A operação ocorre poucos dias após a Santa Casa de Campo Grande suspender cirurgias cardíacas pediátricas eletivas. Na terça-feira (8), foi divulgado que crianças que precisam desse tipo de procedimento pelo SUS em Mato Grosso do Sul poderiam ter que viajar para outros estados para serem atendidas.

A Santa Casa é referência nesse tipo de atendimento no estado. Segundo o Sindicato dos Médicos de Mato Grosso do Sul (Sinmed-MS), é a única unidade credenciada pelo SUS em Mato Grosso do Sul para realizar cirurgias cardíacas pediátricas de alta complexidade.

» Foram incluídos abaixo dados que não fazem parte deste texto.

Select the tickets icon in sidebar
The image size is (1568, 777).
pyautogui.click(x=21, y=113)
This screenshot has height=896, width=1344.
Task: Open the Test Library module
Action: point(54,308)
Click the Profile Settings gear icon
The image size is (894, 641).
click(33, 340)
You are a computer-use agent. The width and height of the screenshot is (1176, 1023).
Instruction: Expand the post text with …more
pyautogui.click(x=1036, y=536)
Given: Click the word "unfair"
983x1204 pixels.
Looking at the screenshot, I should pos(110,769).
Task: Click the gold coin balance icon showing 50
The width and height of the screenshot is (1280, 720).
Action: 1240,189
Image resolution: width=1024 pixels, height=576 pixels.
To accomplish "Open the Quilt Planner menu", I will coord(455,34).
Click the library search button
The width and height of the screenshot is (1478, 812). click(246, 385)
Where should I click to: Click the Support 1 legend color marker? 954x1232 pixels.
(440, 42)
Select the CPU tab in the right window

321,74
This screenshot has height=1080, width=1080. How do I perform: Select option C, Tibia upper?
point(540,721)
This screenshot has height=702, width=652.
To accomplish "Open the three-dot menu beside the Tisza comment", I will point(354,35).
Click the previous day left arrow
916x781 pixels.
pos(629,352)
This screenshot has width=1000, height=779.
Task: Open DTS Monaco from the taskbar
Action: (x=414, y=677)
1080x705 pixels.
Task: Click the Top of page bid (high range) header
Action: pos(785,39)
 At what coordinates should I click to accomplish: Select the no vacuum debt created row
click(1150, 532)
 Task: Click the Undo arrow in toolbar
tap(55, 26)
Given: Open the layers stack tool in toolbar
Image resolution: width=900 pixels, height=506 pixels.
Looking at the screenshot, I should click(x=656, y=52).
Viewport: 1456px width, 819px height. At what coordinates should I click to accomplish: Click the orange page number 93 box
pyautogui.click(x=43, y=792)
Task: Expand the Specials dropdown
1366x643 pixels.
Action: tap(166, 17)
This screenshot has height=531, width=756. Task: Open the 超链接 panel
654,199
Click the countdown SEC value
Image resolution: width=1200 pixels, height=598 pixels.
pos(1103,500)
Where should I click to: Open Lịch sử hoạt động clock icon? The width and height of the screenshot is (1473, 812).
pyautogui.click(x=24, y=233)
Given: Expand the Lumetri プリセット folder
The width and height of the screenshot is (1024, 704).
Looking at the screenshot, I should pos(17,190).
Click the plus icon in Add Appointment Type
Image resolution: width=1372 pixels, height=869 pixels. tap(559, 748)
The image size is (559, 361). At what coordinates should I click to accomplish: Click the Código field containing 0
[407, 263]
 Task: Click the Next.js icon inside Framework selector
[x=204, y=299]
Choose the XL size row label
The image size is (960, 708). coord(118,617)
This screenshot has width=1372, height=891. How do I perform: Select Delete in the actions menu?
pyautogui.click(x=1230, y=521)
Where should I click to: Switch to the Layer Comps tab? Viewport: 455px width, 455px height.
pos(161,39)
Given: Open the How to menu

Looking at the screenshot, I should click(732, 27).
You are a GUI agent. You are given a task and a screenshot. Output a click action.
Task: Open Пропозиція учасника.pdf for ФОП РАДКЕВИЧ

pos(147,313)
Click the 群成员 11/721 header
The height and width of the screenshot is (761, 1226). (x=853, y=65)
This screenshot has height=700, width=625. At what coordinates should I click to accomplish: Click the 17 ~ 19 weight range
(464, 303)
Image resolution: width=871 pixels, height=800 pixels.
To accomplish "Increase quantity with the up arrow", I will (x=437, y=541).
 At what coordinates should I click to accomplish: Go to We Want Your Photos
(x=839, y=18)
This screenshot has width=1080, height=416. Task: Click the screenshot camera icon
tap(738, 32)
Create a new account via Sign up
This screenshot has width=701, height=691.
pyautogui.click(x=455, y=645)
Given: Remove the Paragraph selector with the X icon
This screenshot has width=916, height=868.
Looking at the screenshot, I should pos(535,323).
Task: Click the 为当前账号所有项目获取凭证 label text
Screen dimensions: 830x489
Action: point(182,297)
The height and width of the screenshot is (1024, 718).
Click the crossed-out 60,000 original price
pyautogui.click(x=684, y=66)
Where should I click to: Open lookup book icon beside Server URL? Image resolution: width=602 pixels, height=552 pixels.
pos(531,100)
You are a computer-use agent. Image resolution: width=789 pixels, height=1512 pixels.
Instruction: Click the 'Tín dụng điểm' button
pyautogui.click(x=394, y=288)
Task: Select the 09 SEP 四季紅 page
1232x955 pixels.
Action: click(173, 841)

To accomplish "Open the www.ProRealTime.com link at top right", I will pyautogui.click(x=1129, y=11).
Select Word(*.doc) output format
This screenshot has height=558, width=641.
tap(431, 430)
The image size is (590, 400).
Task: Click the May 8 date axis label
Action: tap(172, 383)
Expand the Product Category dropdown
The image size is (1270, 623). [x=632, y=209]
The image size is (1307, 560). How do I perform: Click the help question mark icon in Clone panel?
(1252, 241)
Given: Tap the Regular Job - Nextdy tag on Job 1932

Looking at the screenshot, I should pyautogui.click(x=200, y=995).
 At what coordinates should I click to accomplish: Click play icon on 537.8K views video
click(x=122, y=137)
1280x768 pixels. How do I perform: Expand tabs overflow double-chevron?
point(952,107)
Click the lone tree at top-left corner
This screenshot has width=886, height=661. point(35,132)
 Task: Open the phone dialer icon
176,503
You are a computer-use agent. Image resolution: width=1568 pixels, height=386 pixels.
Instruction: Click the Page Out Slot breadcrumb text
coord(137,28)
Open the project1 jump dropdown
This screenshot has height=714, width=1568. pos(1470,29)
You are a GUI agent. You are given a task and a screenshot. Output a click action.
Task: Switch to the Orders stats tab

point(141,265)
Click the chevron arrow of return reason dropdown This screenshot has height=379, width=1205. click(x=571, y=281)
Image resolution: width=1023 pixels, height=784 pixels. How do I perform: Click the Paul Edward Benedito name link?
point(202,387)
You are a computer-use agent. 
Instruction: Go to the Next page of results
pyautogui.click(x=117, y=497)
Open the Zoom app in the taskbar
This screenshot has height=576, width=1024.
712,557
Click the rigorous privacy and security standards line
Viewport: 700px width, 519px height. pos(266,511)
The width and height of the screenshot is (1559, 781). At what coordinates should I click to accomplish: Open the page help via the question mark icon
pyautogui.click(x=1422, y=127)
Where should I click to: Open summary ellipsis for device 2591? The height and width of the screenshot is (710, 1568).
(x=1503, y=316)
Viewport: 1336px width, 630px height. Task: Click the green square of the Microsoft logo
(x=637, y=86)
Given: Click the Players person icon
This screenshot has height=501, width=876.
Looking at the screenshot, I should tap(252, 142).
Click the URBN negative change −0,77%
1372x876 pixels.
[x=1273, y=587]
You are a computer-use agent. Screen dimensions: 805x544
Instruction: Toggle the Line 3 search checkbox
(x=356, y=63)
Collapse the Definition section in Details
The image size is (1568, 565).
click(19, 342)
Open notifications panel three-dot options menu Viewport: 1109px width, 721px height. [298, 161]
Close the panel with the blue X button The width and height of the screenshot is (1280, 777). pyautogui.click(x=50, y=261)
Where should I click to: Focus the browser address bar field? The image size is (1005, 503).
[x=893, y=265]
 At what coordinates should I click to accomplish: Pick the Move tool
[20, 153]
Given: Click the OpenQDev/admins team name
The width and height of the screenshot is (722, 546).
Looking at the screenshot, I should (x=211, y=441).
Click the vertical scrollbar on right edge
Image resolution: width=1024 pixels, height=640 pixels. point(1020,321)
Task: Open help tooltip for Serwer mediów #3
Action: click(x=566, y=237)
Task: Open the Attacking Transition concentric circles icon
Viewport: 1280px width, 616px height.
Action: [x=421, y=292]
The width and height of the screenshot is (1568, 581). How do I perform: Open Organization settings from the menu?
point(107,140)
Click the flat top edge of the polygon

A suspensão dos procedimentos eletivos ocorre desde 29 de julho. Segundo o sindicato, atendimentos ambulatoriais também foram suspensos.

Segundo o hospital, a medida foi tomada pela falta de médicos especializados. Dos dois cirurgiões que atuavam no serviço, um está afastado por um problema grave de saúde e a outra profissional pediu rescisão do contrato. A Santa Casa afirmou que a especialidade é de alta complexidade e que há poucos profissionais disponíveis, o que dificulta a recomposição da equipe.

O hospital também afirmou que a manutenção do atendimento pelo SUS depende do cumprimento das obrigações contratuais pelos órgãos públicos. Segundo a instituição, ainda há desequilíbrio financeiro no contrato, que afeta a manutenção de equipes, medicamentos e insumos. Sobre o aporte de R$ 4 milhões anunciado publicamente, a Santa Casa disse que ainda não recebeu o dinheiro.

O que diz a Santa Casa?

A Santa Casa se manifestou por nota. Leia a íntegra abaixo:

“A Associação Beneficente Santa Casa de Campo Grande informa que está prestando atendimento às autoridades responsáveis pela operação realizada nesta sexta-feira (11), colocando-se à disposição para fornecer as informações e os esclarecimentos que forem formalmente solicitados. A instituição respeita e acompanha o trabalho das autoridades competentes e, neste momento, aguarda a liberação do acesso aos autos para conhecer oficialmente o conteúdo das acusações e, a partir disso, poder se manifestar de forma adequada sobre os fatos. A Santa Casa reforça que os atendimentos à população seguem normalmente, sem qualquer prejuízo à assistência aos pacientes”.